Henry Ford famously said that if he’d asked his customers what they wanted, he would have built a faster horse, instead of the world’s first mass-market motor car. Ford maintained this cynical attitude towards his customers’ stated preferences throughout his career. For instance, the Model T Ford came in “any colour that [the customer] wants, so long as it is black.” Ford’s attitude can seem outdated in the era of human-centred design, but it teaches an important lesson: products are improved by listening to what users want—and not necessarily what they say they want.
One of the hardest lessons to learn in UX is that researchers can’t always trust what test participants tell them. People don’t always behave rationally, and this means that research participants are sometimes unable to give accurate answers to even the simplest questions. Though it sounds counter-intuitive, it’s backed by decades of research on the difference between reported behavior (what we say we do) and actual behavior (what we actually do).
I encountered the gap recently, while researching how to improve smartphone banking apps. I asked two sets of users whether they wanted the app log-in process to be more convenient or more secure. Depending on whether I asked them while using their app or removed from the process, the question garnered strikingly different responses. When I observed people using their banking apps, they told me that the security requirements for logging in were too rigorous. They’d prefer a less secure, more convenient log-in process. Yet, when we sent a survey to other banking app users, their responses were the exact opposite. These users said they’d like more security, even at the expense of convenience.
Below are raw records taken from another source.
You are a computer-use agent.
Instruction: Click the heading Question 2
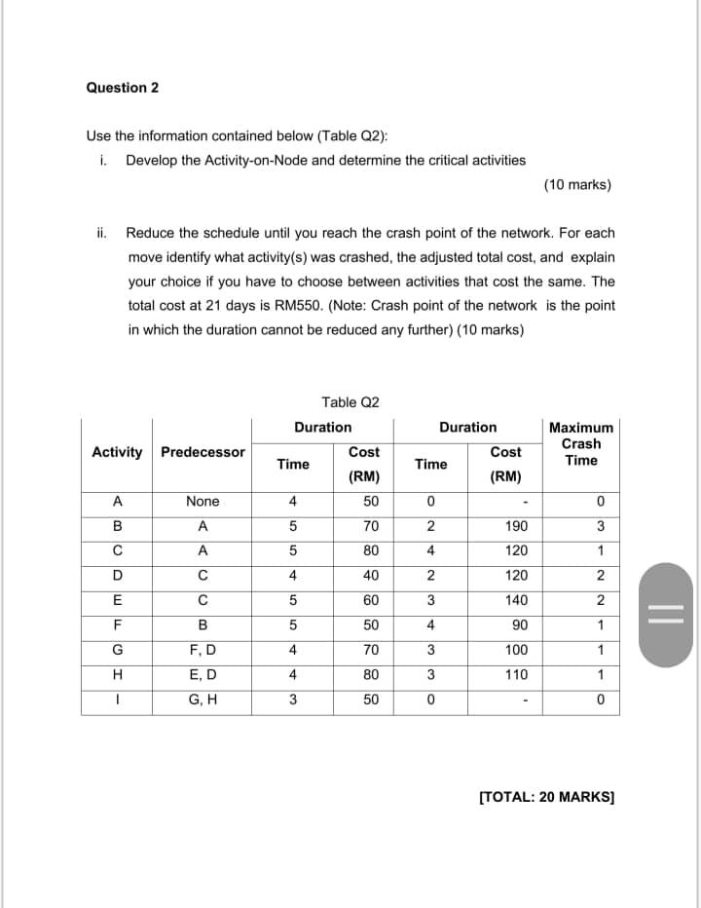123,88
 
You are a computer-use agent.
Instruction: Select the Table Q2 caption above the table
350,401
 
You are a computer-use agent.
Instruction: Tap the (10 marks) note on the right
578,184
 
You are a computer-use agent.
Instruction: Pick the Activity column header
117,452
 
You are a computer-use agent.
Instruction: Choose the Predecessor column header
203,452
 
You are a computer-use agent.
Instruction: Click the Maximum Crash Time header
581,443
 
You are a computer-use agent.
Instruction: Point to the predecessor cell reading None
203,502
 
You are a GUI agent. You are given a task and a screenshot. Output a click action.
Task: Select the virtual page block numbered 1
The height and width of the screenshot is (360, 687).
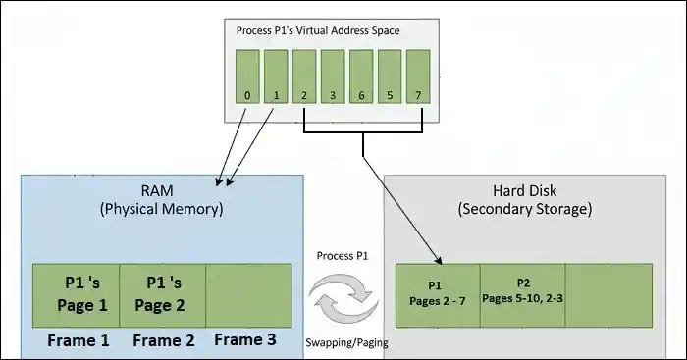(x=277, y=79)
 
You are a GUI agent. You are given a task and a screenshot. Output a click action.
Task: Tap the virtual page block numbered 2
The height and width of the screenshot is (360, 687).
(x=305, y=79)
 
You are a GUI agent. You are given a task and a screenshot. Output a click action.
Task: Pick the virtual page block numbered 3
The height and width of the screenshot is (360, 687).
(x=334, y=79)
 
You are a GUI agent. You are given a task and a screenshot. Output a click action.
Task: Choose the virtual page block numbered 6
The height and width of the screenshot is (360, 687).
(x=362, y=79)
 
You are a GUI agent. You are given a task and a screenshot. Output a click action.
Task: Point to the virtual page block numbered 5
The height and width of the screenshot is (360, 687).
(x=391, y=79)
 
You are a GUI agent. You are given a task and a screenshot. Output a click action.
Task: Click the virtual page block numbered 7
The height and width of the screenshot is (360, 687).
(x=419, y=79)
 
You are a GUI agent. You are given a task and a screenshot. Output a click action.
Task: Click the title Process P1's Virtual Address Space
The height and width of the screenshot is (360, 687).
(x=320, y=30)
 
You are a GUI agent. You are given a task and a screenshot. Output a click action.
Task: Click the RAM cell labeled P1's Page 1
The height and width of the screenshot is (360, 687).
(x=76, y=294)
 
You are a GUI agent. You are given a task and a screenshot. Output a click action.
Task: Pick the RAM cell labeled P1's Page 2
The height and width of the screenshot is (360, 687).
(x=162, y=294)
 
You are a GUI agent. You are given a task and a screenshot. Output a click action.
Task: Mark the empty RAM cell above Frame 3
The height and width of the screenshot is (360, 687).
(x=248, y=294)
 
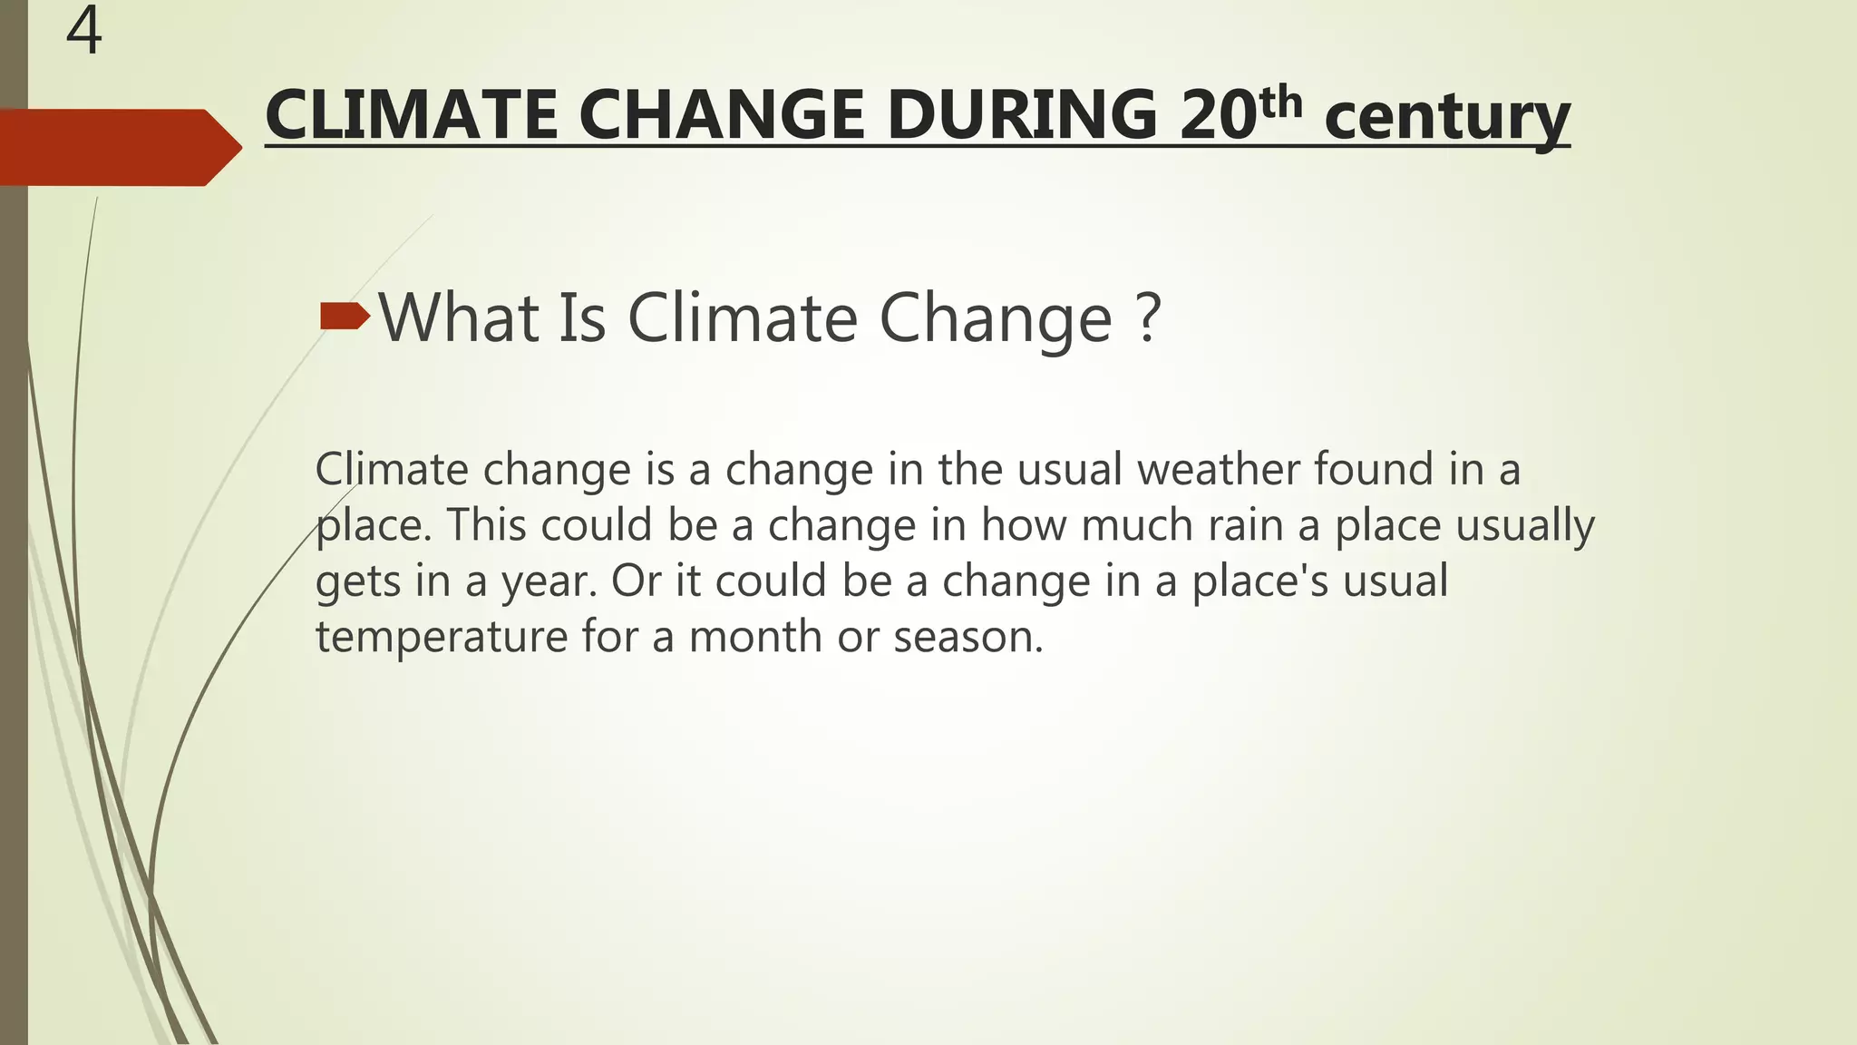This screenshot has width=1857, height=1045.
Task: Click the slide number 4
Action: (x=83, y=31)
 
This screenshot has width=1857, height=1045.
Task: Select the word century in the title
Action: (x=1446, y=118)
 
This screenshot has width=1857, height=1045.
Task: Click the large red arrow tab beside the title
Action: (x=118, y=147)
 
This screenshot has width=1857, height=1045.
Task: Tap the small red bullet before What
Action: (x=345, y=317)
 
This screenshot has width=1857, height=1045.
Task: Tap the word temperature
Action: (x=441, y=637)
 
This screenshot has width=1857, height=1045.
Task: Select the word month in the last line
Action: (x=755, y=637)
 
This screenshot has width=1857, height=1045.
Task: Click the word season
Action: (x=967, y=637)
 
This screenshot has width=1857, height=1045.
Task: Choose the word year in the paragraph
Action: (x=549, y=581)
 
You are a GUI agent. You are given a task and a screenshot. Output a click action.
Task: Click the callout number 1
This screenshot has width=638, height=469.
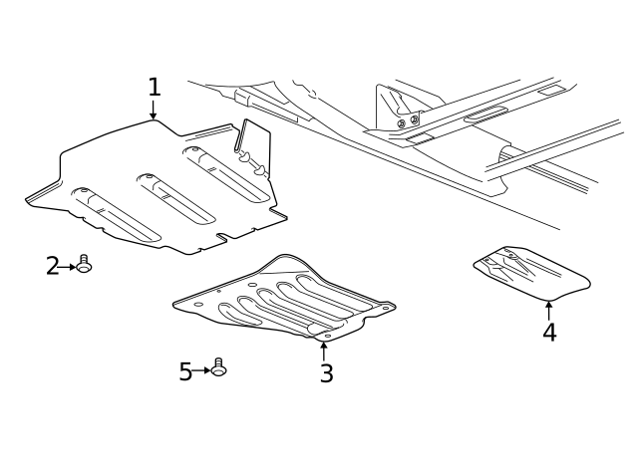pyautogui.click(x=155, y=87)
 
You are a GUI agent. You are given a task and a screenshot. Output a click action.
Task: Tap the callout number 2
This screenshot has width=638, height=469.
pyautogui.click(x=53, y=266)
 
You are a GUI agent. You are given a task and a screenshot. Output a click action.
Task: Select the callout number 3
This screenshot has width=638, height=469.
pyautogui.click(x=327, y=373)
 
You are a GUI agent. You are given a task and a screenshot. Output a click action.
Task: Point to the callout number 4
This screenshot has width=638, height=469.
pyautogui.click(x=549, y=332)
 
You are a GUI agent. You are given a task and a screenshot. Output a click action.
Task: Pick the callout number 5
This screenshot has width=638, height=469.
pyautogui.click(x=185, y=371)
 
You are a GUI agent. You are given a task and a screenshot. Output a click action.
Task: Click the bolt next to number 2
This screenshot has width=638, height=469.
pyautogui.click(x=84, y=264)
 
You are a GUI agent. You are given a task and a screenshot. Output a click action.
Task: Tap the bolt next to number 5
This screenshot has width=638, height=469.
pyautogui.click(x=219, y=367)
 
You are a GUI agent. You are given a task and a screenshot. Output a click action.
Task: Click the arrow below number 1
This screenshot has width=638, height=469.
pyautogui.click(x=153, y=110)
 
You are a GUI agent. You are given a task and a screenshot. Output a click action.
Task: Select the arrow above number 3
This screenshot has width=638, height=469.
pyautogui.click(x=324, y=352)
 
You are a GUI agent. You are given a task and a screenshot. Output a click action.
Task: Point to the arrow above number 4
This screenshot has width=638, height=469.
pyautogui.click(x=549, y=311)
Most UX researchers will encounter this kind of inconsistency at some point in their careers. It could arise in research, or it could come when the research results are implemented. Occasionally this gap is responsible for a feature or product idea that flops on release, even though research indicated users would love it.
By understanding the reasons for this gap between what users say and do, we can learn to bridge it.
Why the actual/reported behavior gap exists
Behavioral psychologists have long understood that people are not entirely rational creatures. We’re influenced by a range of factors, from emotion to cognitive biases, which make a less rational choice seem more appealing—such as eating ice cream for dinner, or buying a car we can’t really afford. There are dozens of these biases, but we’ll focus on three particularly common ones that encourage users to bend the truth.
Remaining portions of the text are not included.